» **Source text**
────────────────

I had the honor to visit the world renowned Limmer clinic in San Antonio, Texas on Tuesday, March 20th of 2007. In many respects the Limmer clinic is the birth place of “follicular unit grafting” since it was Dr. Bobby Limmer and his staff who first began using microscopes to visualize and trim naturally occurring follicular units into follicular unit grafts.
Dr. Bobby Limmer’s significant contributions to the refinement and advancement of follicular unit hair transplantation are well documented, including in the ”History of Hair Transplantation” section of the Coalition Hair Loss Learning Center.
Dr. Bobby Limmer shared his techniques and findings with his peers and was a persuasive advocate for the follicular unit procedure. For his part in pioneering this excellent surgical procedure Dr. Bobby Limmer was awarded the “Platinum Follicle Award” by the International Society of Hair Restoration Surgery in 1996.
Over 14 years ago Dr. Bobby Limmer was joined by his son Dr. Brad Limmer who also has a strong background in dermatology. By joining his father’s hair transplant practice Brad was able to study under his renowned father and learn what would later become accepted as the “Gold Standard” in hair transplantation. He also learned his father’s emphasis upon honest and upfront education with all patients.
The Limmer clinic has continued to refine their follicular unit technique and today create minimally invasive incisions that are as small as 0.7 mm for the one hair grafts. These tiny incisions enable them to place more grafts closer together when appropriate for the patient. Patients now experience more rapid healing.

────────────────

» **Collected material**
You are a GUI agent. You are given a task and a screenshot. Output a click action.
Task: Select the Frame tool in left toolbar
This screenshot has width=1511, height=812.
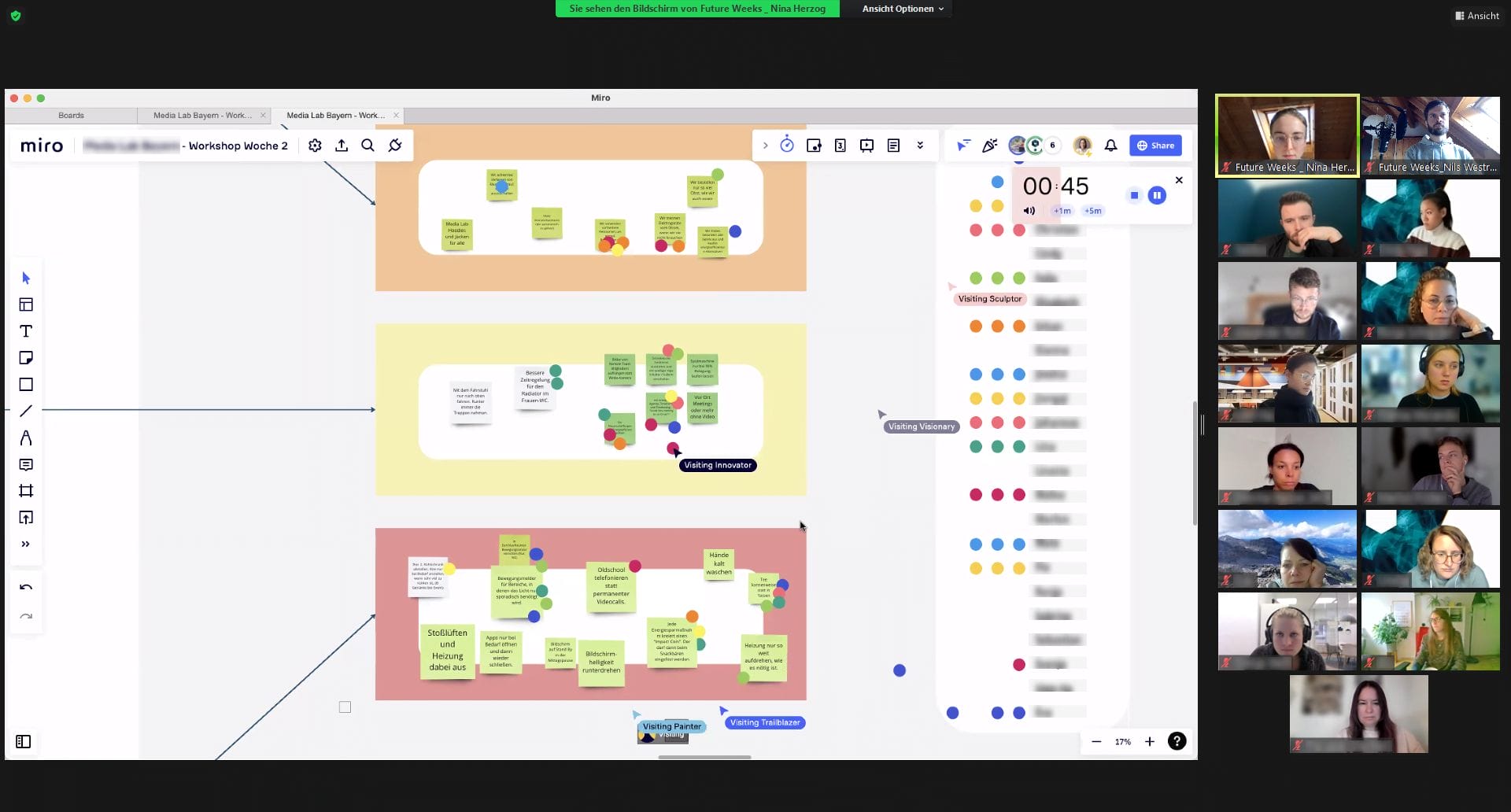[x=26, y=491]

────────────────

» **Assignment**
Can you carry on the account of the visit to the Limmer hair transplant clinic from its last sentence? The material comes from a different source than the account of the Limmer clinic visit.

» **Expected answer**
The Limmer clinic also using a technique referred to as “stick and place” in which the grafts are inserted immediately after the incision is made. Since the fresh incision is still dilated and has not begun to contract it is easier for the staff to place tiny grafts into very tiny incisions.
In general I was impressed by how refined, clean and minimally invasive the incisions and graft placements were.
They also typically remove a donor strip that is 1.2 cm wide and do not like to exceed this width because they feel it increases the risks of a visible donor scar. They also use internal and external sutures that are dissolvable. They feel that the internal sutures remove much of the tension from the external skin layer closure and thus minimize any potential scarring.
Dr. Bobby Limmer was not at the clinic on the day of my visit. But I was impressed by Brad Limmer and their very experienced staff.